***** Data records

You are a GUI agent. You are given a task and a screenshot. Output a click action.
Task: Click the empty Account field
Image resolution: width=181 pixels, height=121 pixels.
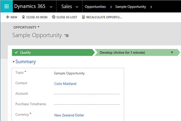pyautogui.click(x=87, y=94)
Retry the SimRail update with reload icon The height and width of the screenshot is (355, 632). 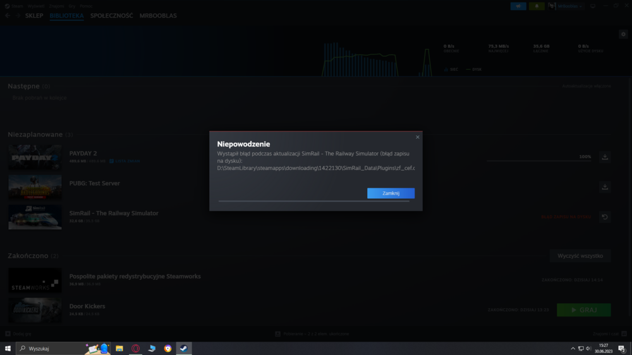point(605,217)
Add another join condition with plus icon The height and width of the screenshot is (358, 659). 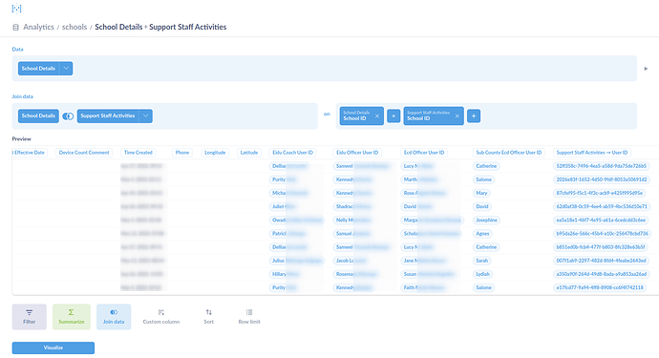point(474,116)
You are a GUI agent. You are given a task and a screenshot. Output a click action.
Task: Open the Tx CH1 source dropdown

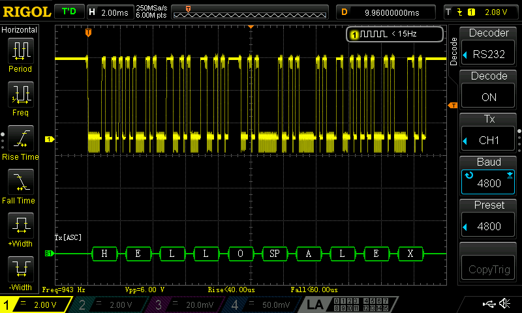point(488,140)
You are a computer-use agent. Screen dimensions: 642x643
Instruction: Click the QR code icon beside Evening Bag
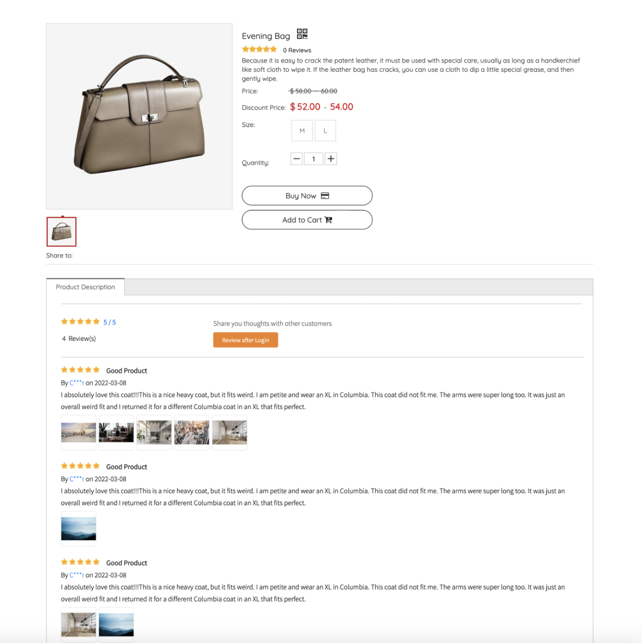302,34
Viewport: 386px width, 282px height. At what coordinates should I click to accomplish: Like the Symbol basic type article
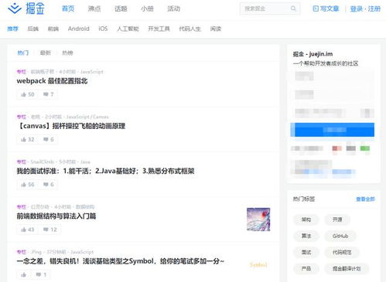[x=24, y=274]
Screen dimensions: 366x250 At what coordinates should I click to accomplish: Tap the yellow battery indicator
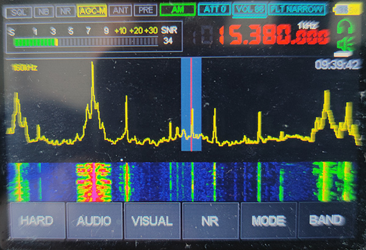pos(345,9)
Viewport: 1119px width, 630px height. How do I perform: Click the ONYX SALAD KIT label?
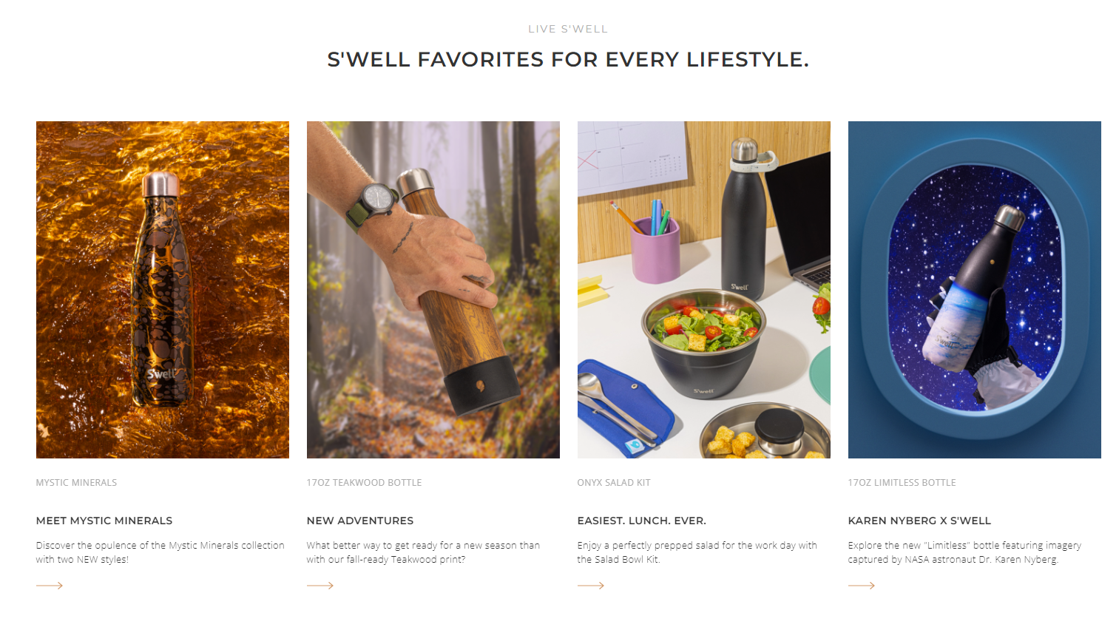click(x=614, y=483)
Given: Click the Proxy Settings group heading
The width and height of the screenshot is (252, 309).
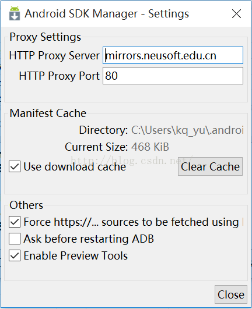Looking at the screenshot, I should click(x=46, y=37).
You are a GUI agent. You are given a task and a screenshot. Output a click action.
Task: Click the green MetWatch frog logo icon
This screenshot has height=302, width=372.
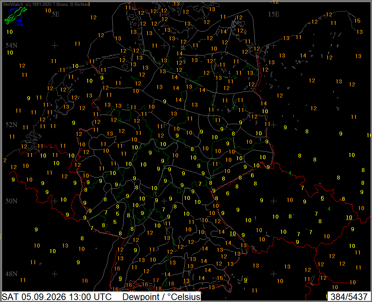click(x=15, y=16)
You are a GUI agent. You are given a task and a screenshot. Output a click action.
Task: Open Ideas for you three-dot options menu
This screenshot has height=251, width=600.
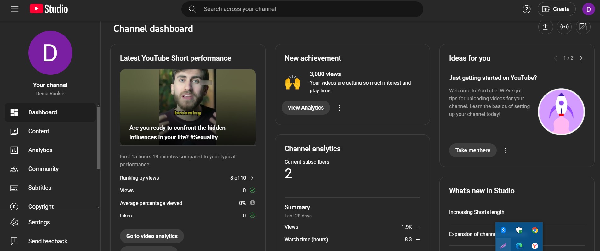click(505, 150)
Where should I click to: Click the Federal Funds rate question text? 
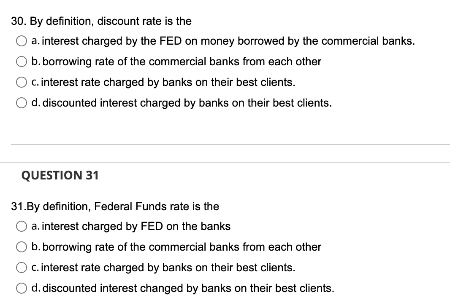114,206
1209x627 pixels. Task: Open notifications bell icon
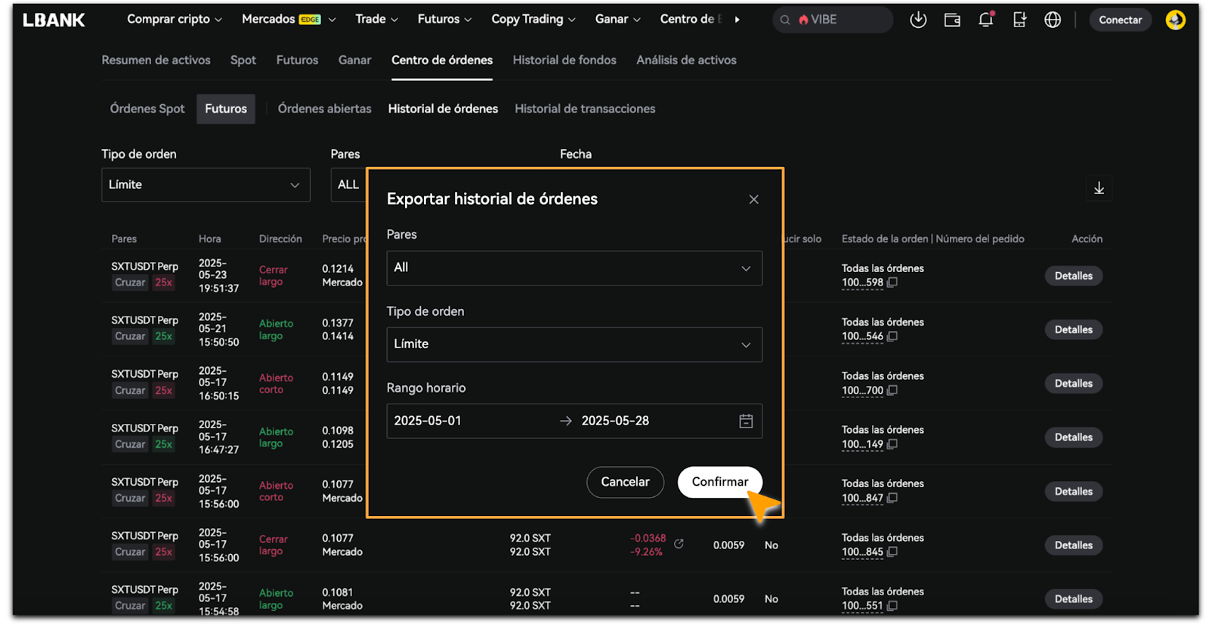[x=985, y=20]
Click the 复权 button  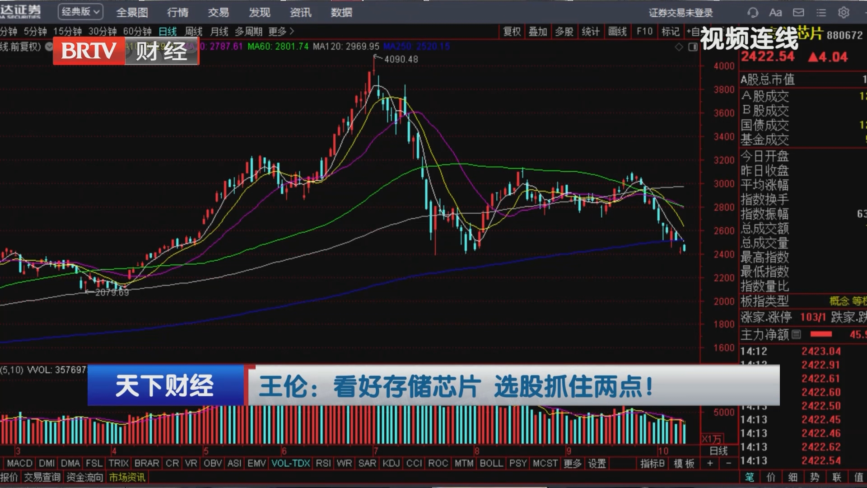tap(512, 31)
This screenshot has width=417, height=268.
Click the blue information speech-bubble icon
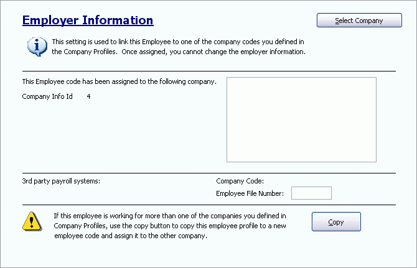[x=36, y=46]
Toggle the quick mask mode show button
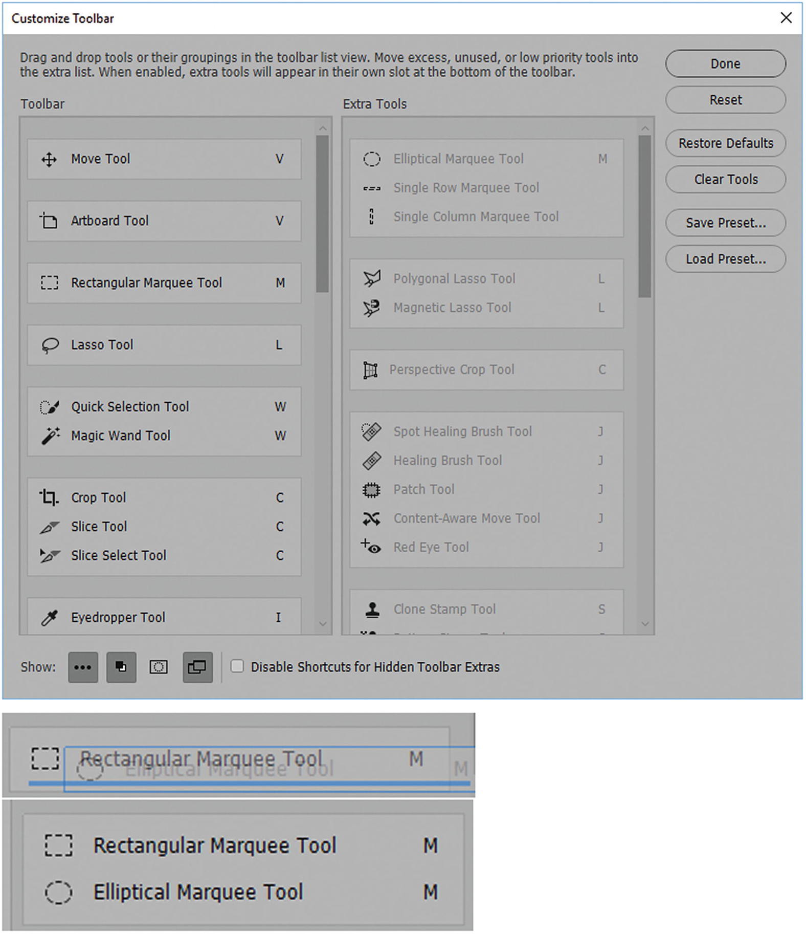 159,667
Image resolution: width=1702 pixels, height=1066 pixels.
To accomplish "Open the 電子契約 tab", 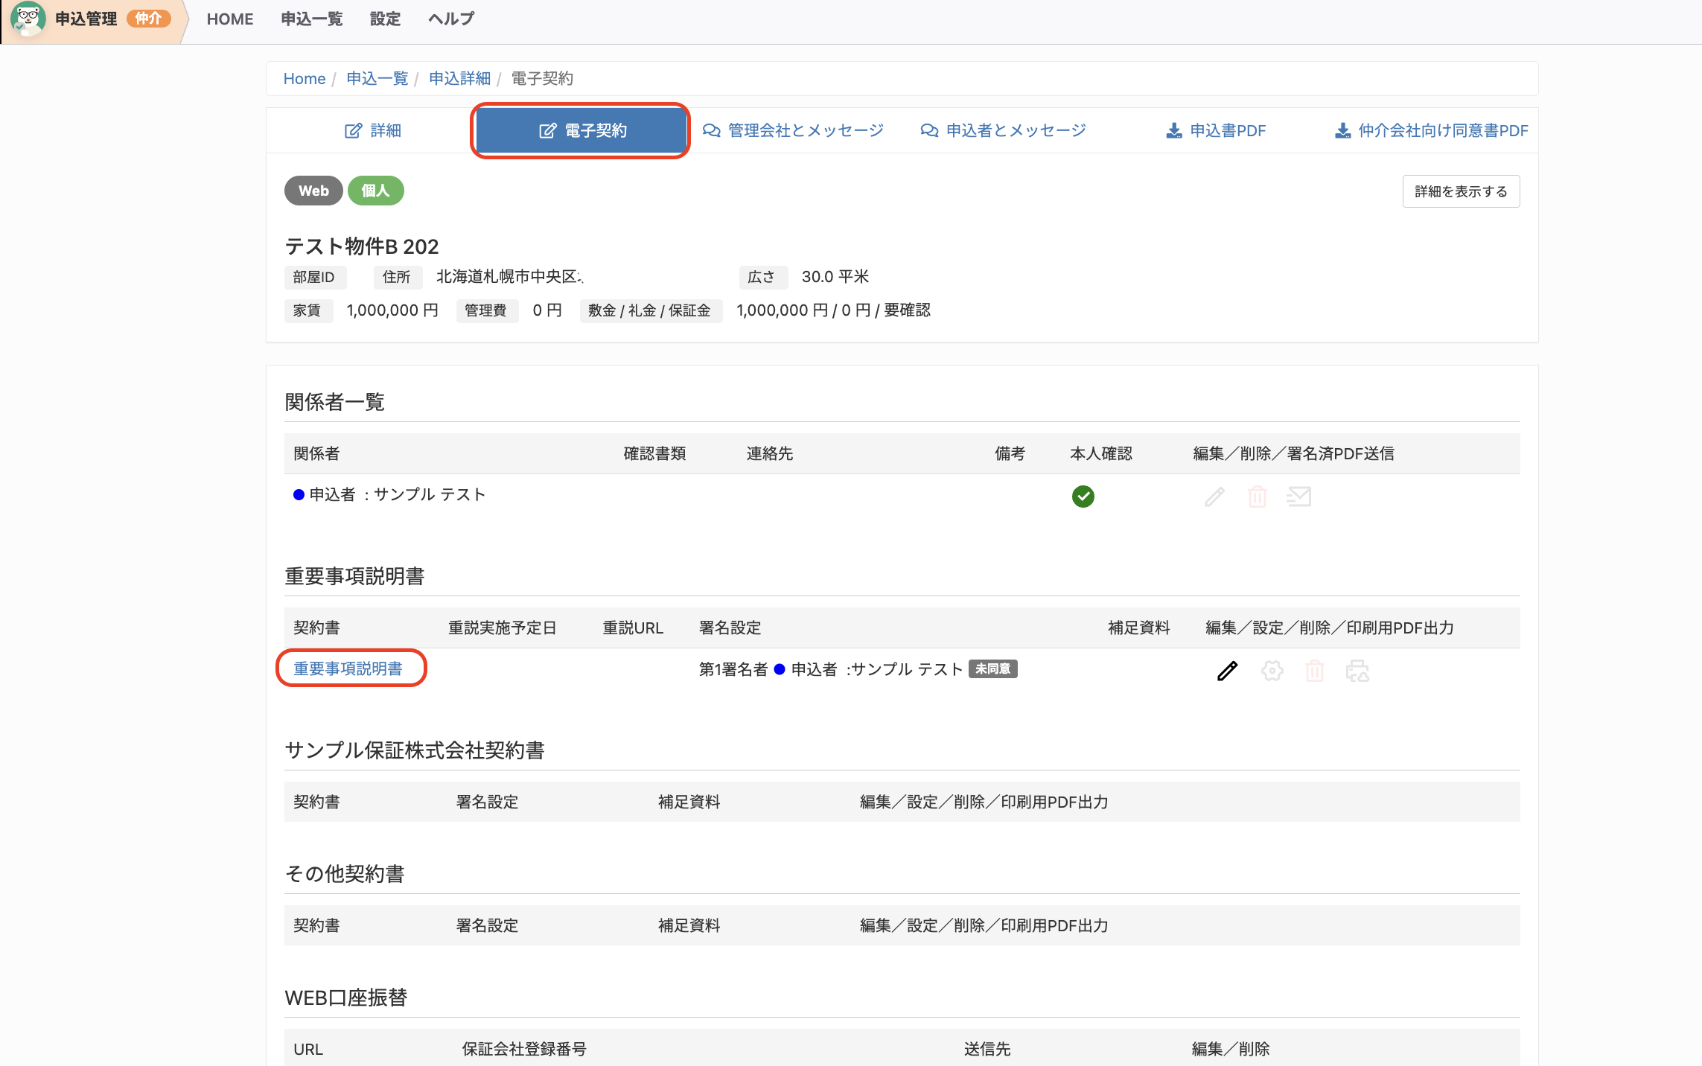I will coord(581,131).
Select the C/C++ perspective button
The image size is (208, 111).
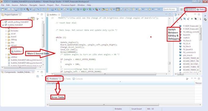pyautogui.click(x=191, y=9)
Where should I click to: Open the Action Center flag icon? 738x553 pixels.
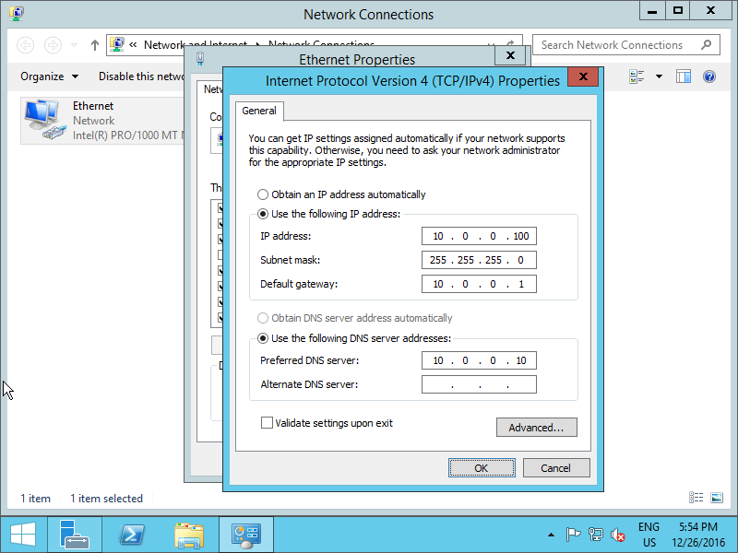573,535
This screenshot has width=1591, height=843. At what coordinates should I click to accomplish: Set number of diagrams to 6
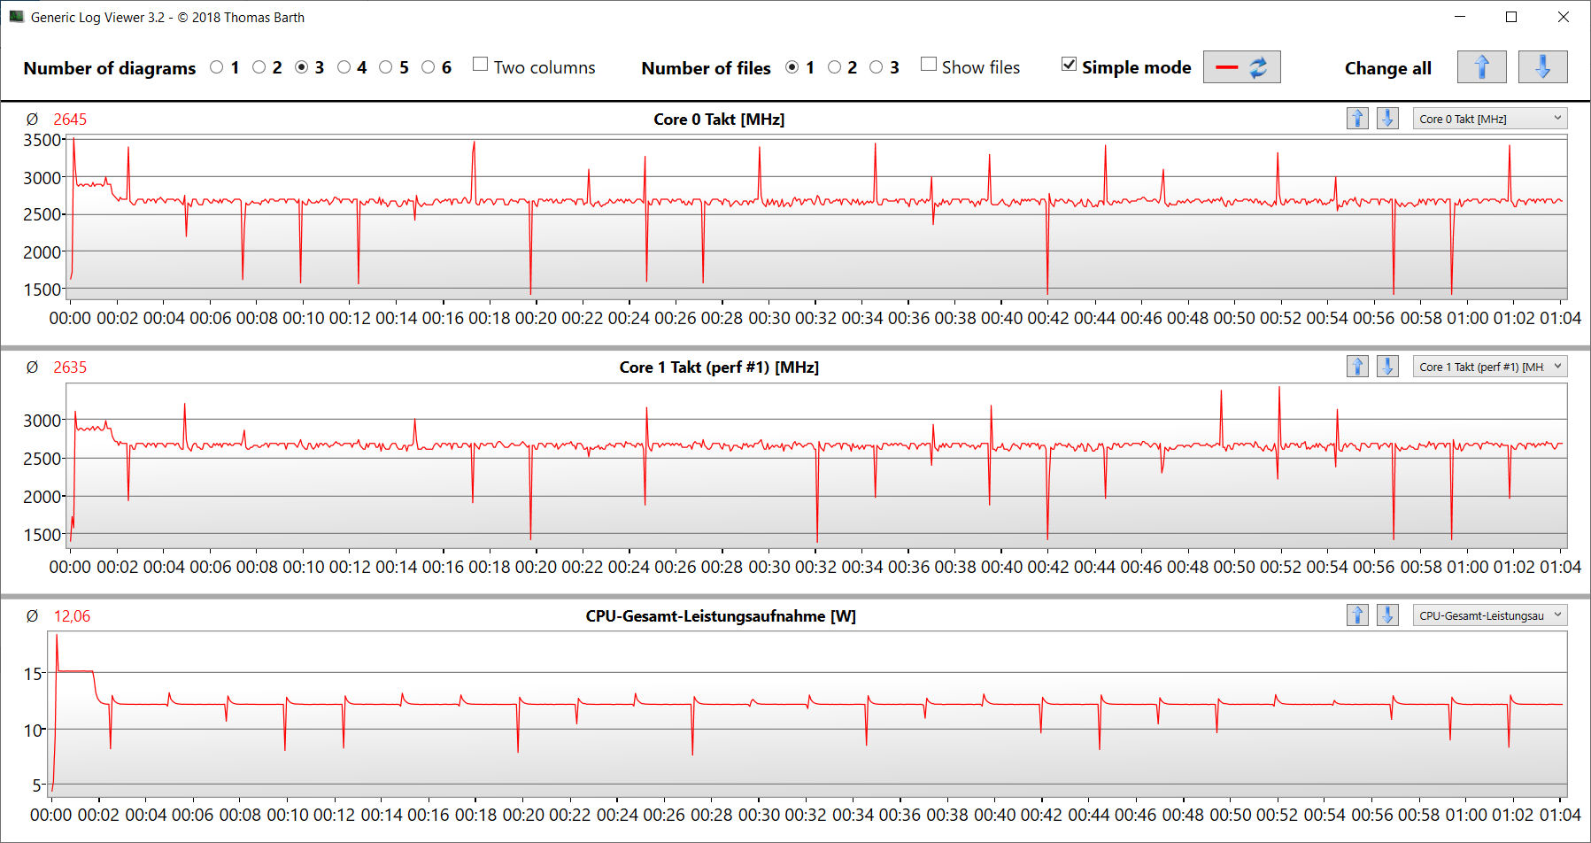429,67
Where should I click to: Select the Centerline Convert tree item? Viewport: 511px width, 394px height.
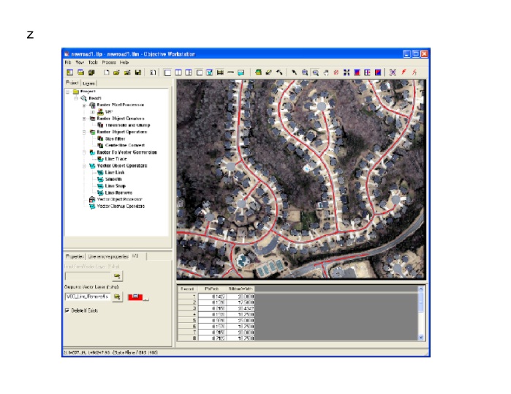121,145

**********

What this task involves: What you return must match, line for line, the records from the line containing "Where should I click to: Select" through their end, with both ends included and no pictures.

Response area:
Where should I click to: Select the Centerline Convert tree item? Viewport: 511px width, 394px height.
121,145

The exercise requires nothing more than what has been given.